WHAT YOU ARE ASKED TO DO ▸
Count the lines below that contain the word "Josep". Give only the number.

SUPPLIED ENTRIES ▸
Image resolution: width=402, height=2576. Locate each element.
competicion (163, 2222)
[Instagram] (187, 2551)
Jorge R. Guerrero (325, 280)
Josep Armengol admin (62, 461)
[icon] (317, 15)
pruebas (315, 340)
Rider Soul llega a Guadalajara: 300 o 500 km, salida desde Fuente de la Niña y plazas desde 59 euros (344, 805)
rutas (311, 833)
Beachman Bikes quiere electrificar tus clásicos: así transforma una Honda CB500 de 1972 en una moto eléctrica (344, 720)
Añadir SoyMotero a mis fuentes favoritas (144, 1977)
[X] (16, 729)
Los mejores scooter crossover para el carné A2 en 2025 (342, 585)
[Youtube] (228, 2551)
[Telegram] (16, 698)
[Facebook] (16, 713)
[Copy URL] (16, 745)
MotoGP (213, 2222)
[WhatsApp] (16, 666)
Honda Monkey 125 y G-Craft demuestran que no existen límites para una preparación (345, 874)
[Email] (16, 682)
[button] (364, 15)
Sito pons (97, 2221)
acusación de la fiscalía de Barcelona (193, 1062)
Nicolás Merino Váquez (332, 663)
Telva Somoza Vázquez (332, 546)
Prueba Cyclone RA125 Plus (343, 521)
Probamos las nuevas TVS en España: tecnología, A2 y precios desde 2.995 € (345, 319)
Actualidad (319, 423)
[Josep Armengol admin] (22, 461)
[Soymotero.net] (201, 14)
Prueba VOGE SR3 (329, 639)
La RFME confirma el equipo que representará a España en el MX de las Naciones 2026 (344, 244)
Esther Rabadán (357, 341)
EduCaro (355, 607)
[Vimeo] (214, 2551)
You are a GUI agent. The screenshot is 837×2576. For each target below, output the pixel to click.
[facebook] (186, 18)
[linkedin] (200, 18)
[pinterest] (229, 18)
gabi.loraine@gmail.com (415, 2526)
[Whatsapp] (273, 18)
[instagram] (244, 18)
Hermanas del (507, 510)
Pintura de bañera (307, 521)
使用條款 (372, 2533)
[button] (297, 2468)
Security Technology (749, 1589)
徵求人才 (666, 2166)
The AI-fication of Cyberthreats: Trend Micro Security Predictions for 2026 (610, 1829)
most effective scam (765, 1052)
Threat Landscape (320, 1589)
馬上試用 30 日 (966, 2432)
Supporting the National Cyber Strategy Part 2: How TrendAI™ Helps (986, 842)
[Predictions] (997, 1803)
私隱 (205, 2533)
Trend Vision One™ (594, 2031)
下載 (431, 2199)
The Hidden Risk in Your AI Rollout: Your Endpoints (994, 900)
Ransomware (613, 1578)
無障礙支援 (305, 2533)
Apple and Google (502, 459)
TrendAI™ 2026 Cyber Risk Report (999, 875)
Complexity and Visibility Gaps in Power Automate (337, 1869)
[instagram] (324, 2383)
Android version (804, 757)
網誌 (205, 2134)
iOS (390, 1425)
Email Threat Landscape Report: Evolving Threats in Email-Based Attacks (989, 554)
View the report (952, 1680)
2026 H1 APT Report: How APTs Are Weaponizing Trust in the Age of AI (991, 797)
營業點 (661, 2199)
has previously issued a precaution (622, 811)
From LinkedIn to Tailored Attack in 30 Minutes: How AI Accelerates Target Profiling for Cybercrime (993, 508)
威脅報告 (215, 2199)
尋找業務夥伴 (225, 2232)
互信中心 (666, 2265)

ANSWER SPACE ▸
2